--- START OF TEXT PASSAGE ---

Detection of Voice Inactivity Within a Sound Stream

PublishedFebruary 5, 2013

Assigneenot available in USPTO data we have

Technical Abstract

Patent Claims

28 claims

Legal claims defining the scope of protection, as filed with the USPTO.

1. A computer-implemented method of identifying end-of-speech within an audio stream, comprising steps of: analyzing each window of a plurality of windows in the audio stream in a speech discriminator; assigning a classification to said each window based on speech discriminator output corresponding to said each window, the classification being selected from a classification set comprising a first classification label corresponding to presence of speech within said each window, and one or more classification labels corresponding to absence of speech in said each window; incrementing a speech counter in response to said each window being assigned the first classification label in the step of assigning; incrementing a non-voice counter in response to said each window being assigned a classification label corresponding to absence of speech in the step of assigning; clearing the speech counter and the non-voice counter in response to the speech counter exceeding a first limit, the first limit corresponding to a first plurality of windows assigned the first classification label; and identifying the end-of-speech within the audio stream in response to the non-voice counter counting up to a second limit, the second limit corresponding to a second plurality of windows assigned the second classification label; whereby the step of clearing is performed in response to incrementing the speech counter the first plurality of times corresponding to consecutive or non-consecutive windows assigned the first classification label, and the step of identifying is performed in response to incrementing the non-voice counter the second plurality of times corresponding to consecutive or non-consecutive windows assigned the second classification label.

2. A computer-implemented method according to claim 1 , further comprising terminating recording of the audio stream in response to the end-of-speech being identified.

3. A computer-implemented method according to claim 1 , further comprising terminating processing of the audio stream in response to the end-of-speech being identified.

4. A method according to claim 1 , further comprising delimiting end of an audio section within the audio stream in response to the end-of-speech is being identified, thereby obtaining a delimited audio section.

5. A method according to claim 4 , further comprising processing the audio section using a speech recognizer.

6. A method according to claim 4 , further comprising segmenting the audio stream into the plurality of windows.

7. A method according to claim 6 , further comprising: digitizing the audio stream to obtain a digitized audio stream; and dividing the digitized audio stream into digitized blocks; wherein the step of dividing is performed prior to the step of segmenting and the step of segmenting comprises a step of segmenting the digitized blocks.

8. A method according to claim 6 , wherein the windows are overlapping and the step of segmenting comprises segmenting the audio stream into the overlapping windows.

9. A method according to claim 8 , wherein the windows overlap by between 2 and 20 percent.

10. A method according to claim 8 , wherein said each window is about 200 milliseconds in length.

11. A method according to claim 8 , wherein the first limit corresponds to a time period between 0.7 and 2.5 seconds.

12. A method according to claim 8 , wherein the first limit is seven windows.

--- END OF TEXT PASSAGE ---
--- START OF DATASET CONTENT ---

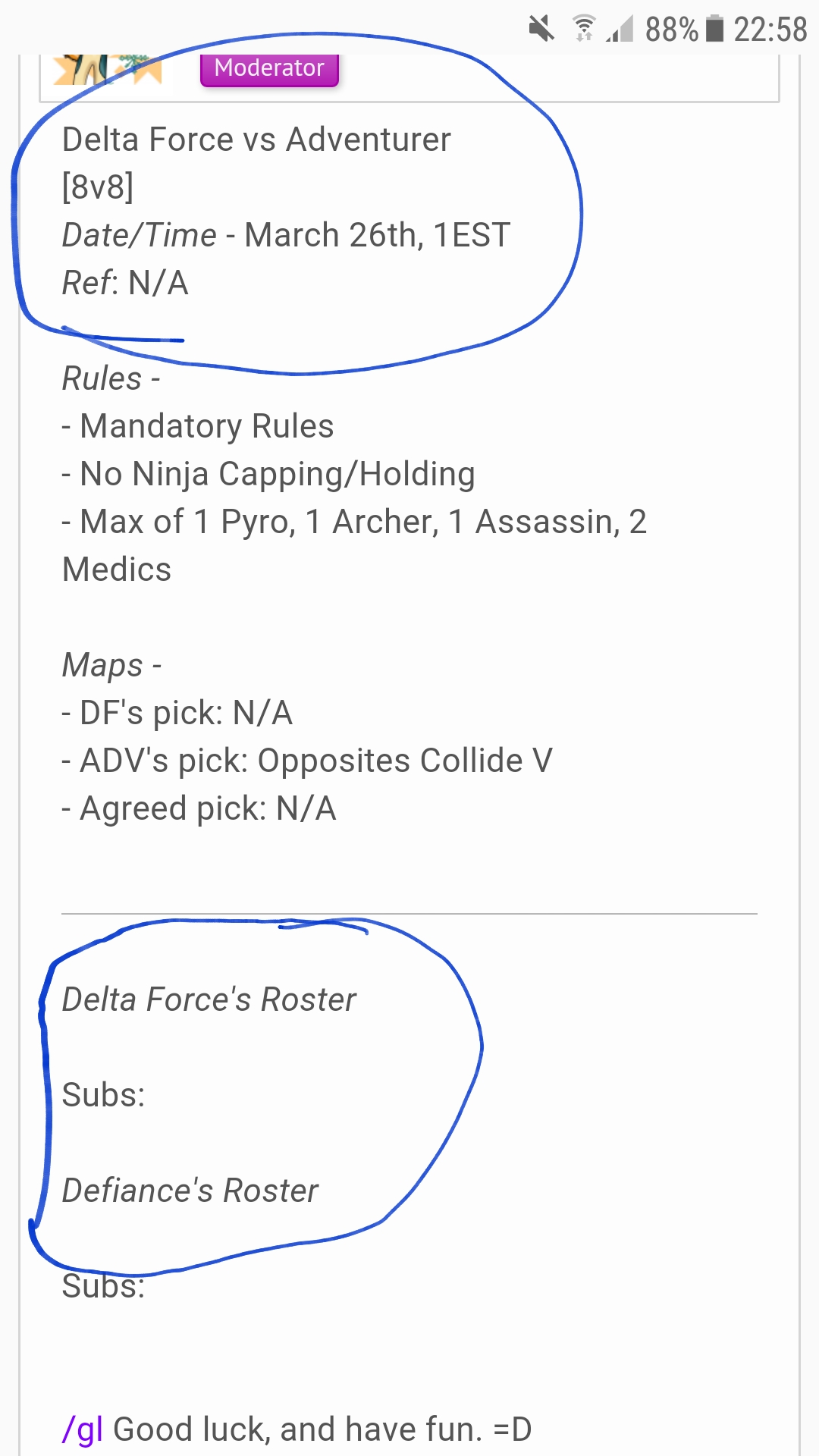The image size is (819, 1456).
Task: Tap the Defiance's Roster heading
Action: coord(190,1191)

--- END OF DATASET CONTENT ---
--- START OF DATASET CONTENT ---

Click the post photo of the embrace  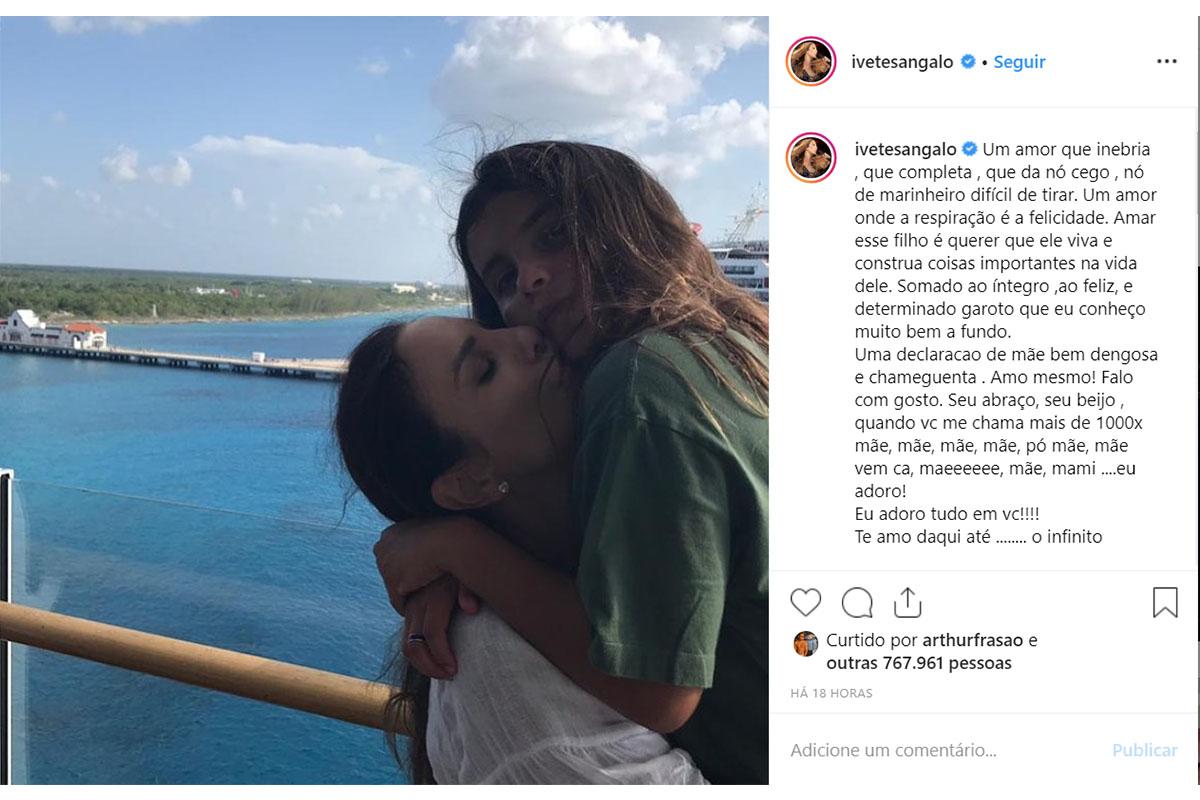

--- END OF DATASET CONTENT ---
--- START OF DATASET CONTENT ---

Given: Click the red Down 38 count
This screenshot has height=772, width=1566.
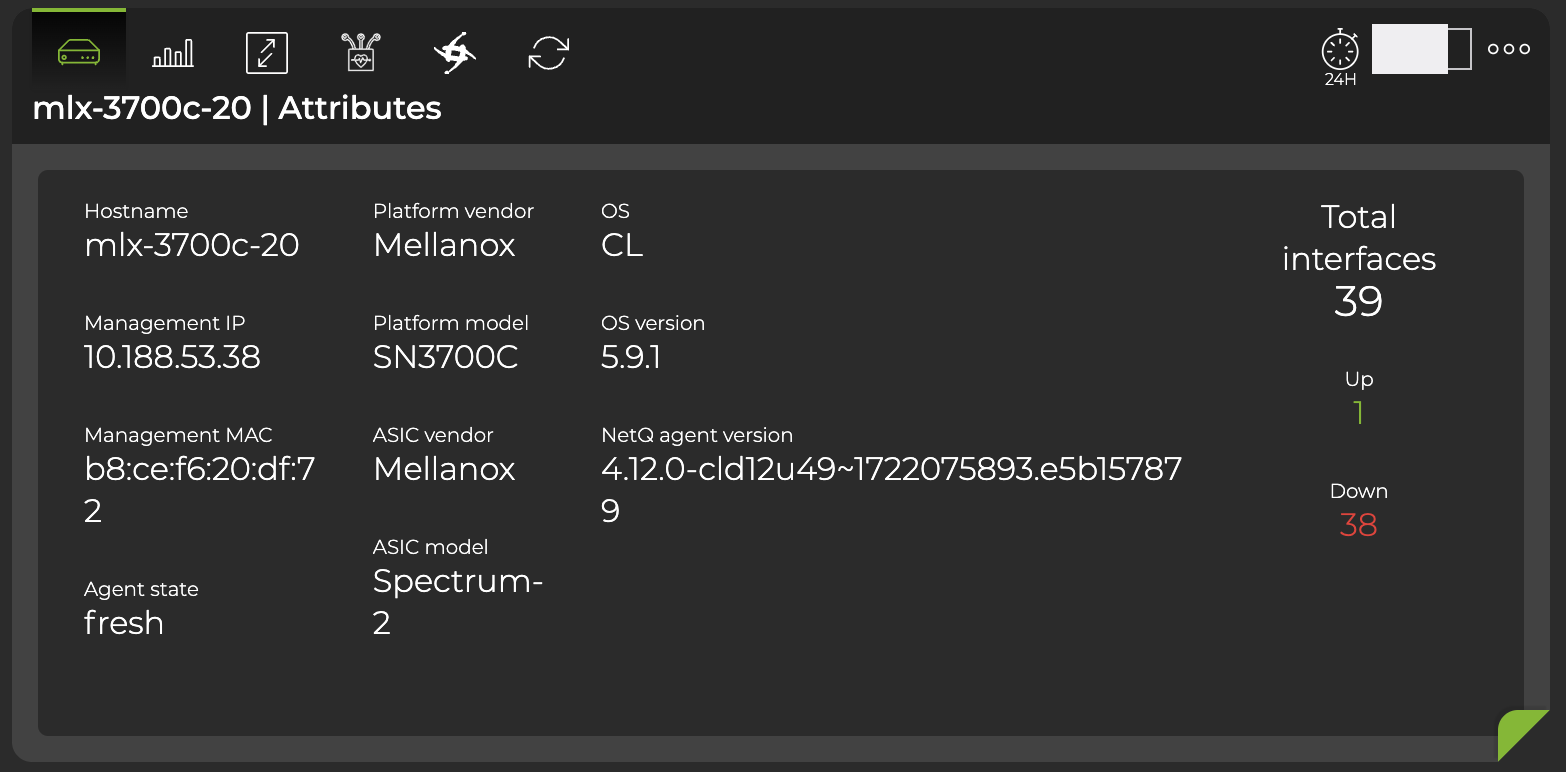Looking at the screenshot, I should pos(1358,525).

--- END OF DATASET CONTENT ---

(SHORT PROBLEM)
In the patent text on detecting voice inactivity, by how much do the overlapping windows overlap?

(CORRECT RESULT)
Between 2 and 20 percent.